I will try to address some of the concerns that have been raised about the regional health access areas. In the second quarter of 2021, given the immense pressure the health system experienced as a result of Covid-19 pandemic and the cyberattack, the HSE asked the Minister to pause the implementation of the regional health areas for a period of time in recognition that structural and functional change is time-consuming. The Minister agreed to the request in order that HSE senior officials could devote time to managing the vaccination roll-out and the cyberattack recovery. Nonetheless, the Department of Health is actively progressing the delivery of a business case for the implementation of regional health areas.

Sustainable work has been undertaken over the past several months in progressing regional health areas within the Department. As noted earlier, research into international best practice has been completed and policy options have been drafted. Consultation with stakeholders including patients, clinicians, policymakers, hospital groups and community healthcare organisation officials has taken place. An advisory group of clinicians and patient representatives is being established to inform the implementation process.

A number of speakers referred to the accountability and the governance of Sláintecare and the new structures that are being put in place, including the establishment of a new Sláintecare programme board comprising the Secretary General of the Department of Health and the CEO of the HSE, along with senior members of their respective management teams. The assignment of responsibility and accountability for delivery of Sláintecare to the senior leadership across the Department and the HSE will ensure that Sláintecare is embedded across the healthcare system and is fully owned by the healthcare system.

Budget 2019 provided €20 million for the establishment of a ring-fenced Sláintecare integration fund to support service delivery focusing on prevention, community care and integration of care across all health and social care settings.

I will finish with items which were raised by Senators. One of the biggest issues from my short experience of working in the Department is in regard to recruitment. There is no shortage of money. Some of the Senators spoke about that. There is absolutely 150% political support on this. The funding has been provided. Unfortunately when engaging in a 50-week process to recruit an individual, therein lies one of our problems. That is one piece. The other issue is the lack of agility within the HSE. If one were in a business and had to manage one's funding and meet the needs, one would be flexible and willing to move. The lack of agility within the HSE is very apparent to me. It is always a race to spend the money, as opposed to, start spending it and start bringing people on board, cranking it up to get it started. We sometimes talk about talk about talk as opposed to actually putting in the foundations and building the blocks upon them, and keep building around that. It is not quick enough either to say when something is not working, to actually call it to a halt. There is that lack of movement within it.

Reform and sustainability of the disability sector is badly needed and that reform and sustainability will ensure the longevity within the providers. They need to know if they are investing that it is a partnership. It is no longer them and us. It has to be the Department, the HSE and the various providers. That is how we must ensure business is done and ensure that there is sustainability within the sector.
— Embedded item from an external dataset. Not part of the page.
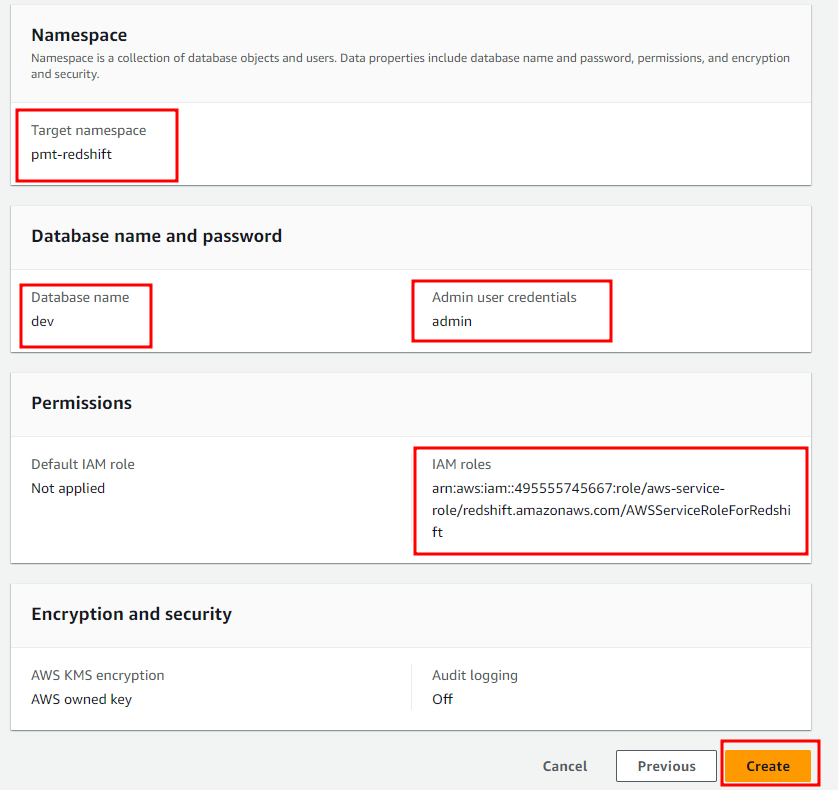Click the AWS KMS encryption label
Screen dimensions: 838x790
[x=97, y=675]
As regards the National Ambulance Service, and this is not unique to Mayo, I have heard it from a number of Deputies and Senators who bring it up at parliamentary party meetings and various meetings where they have the opportunity to speak to a Minister. This needs political intervention. It needs that willingness across the Department, the HSE and unions to come together. Everybody has a role to play, nobody has a monopoly on preventing a person from getting quick access to healthcare. A three-second turnaround time is deemed to be on-call, the ambulance has moved. That is not what I deem successful. Rather, success is when one gets to the person.

Sitting suspended at 6.33 p.m. and resumed at 6.45 p.m.